Beginning with the line that holds "Click the video camera icon" and ending with the last line of the entries below, copy every line exactly and nothing else, with the pictures left out.

• _Source information_:

****************************************

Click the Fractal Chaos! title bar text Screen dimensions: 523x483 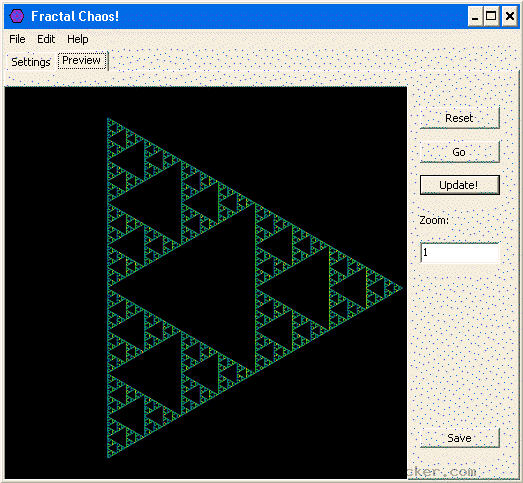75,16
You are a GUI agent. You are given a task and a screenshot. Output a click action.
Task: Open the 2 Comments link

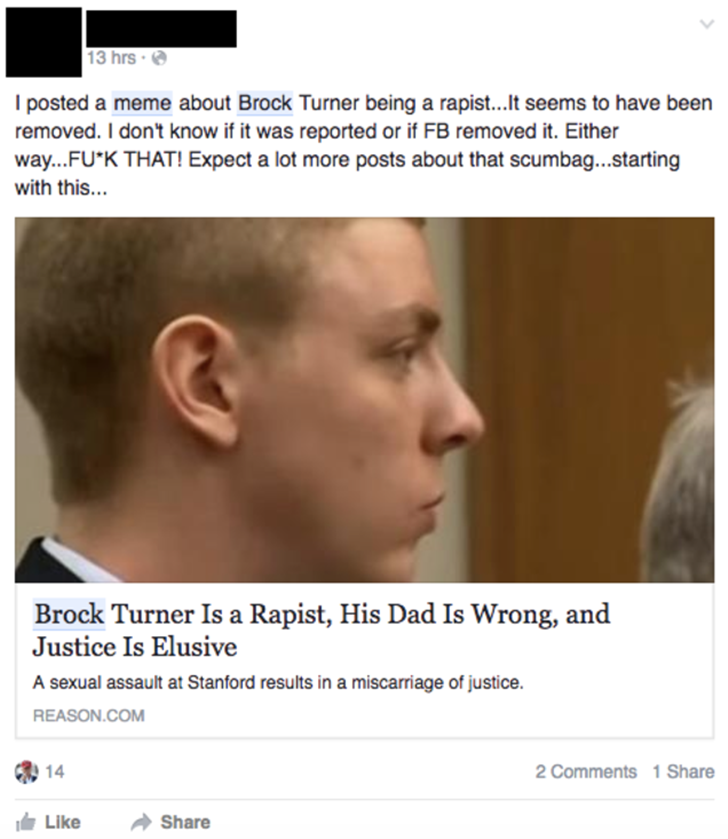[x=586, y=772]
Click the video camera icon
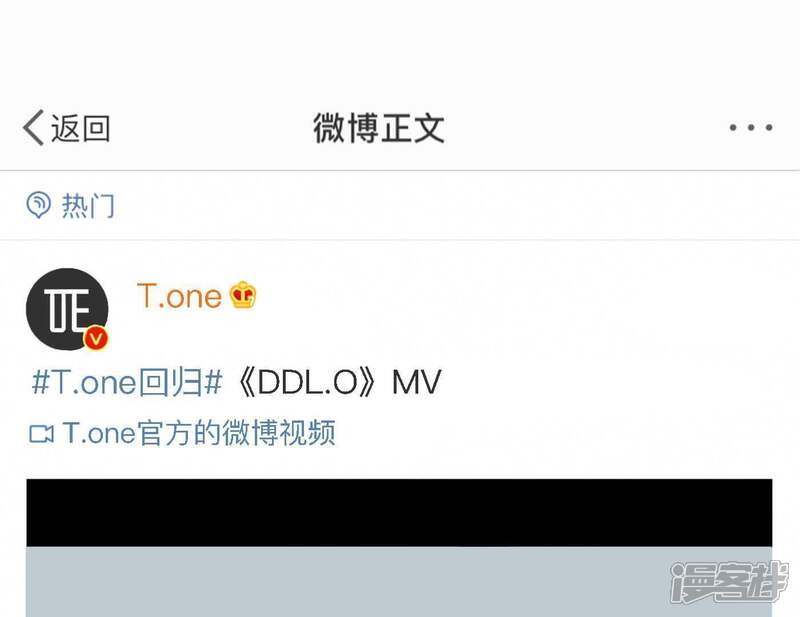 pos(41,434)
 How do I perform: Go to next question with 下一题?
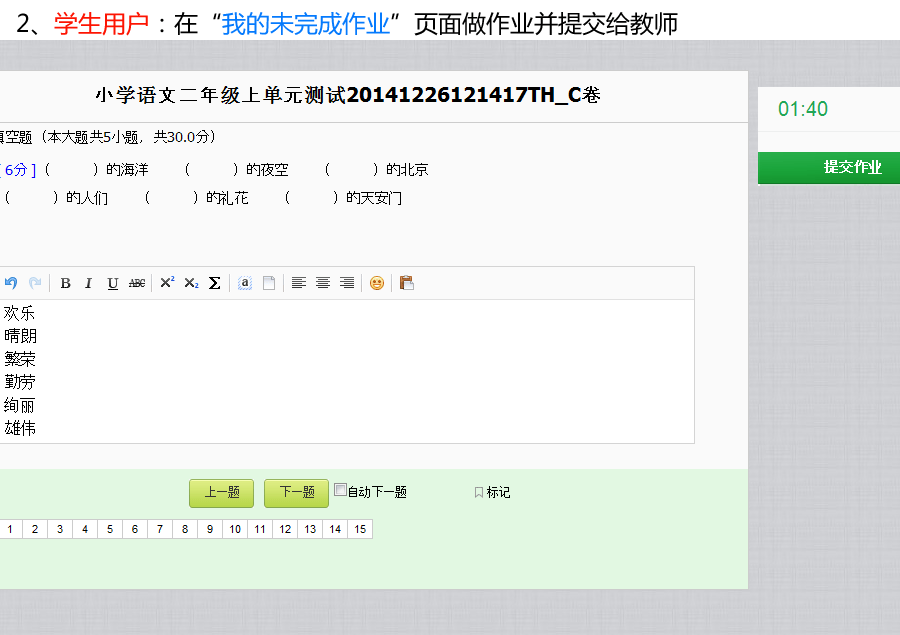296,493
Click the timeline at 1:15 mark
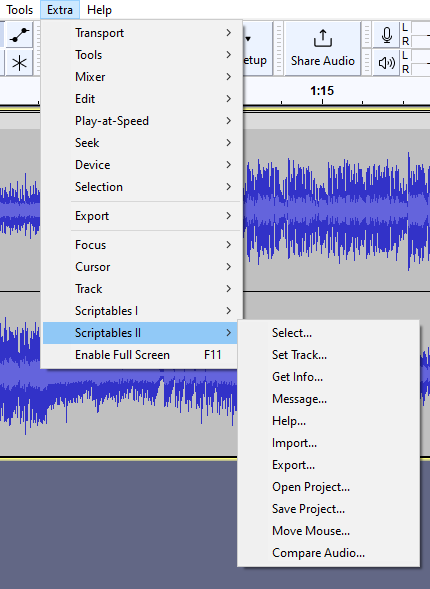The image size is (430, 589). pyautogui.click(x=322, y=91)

****************************************

• _Reply_:
Click the video camera icon
 pos(41,434)
 How do I perform: Go to next question with 下一题?
296,493
Click the timeline at 1:15 mark
The image size is (430, 589). pyautogui.click(x=322, y=91)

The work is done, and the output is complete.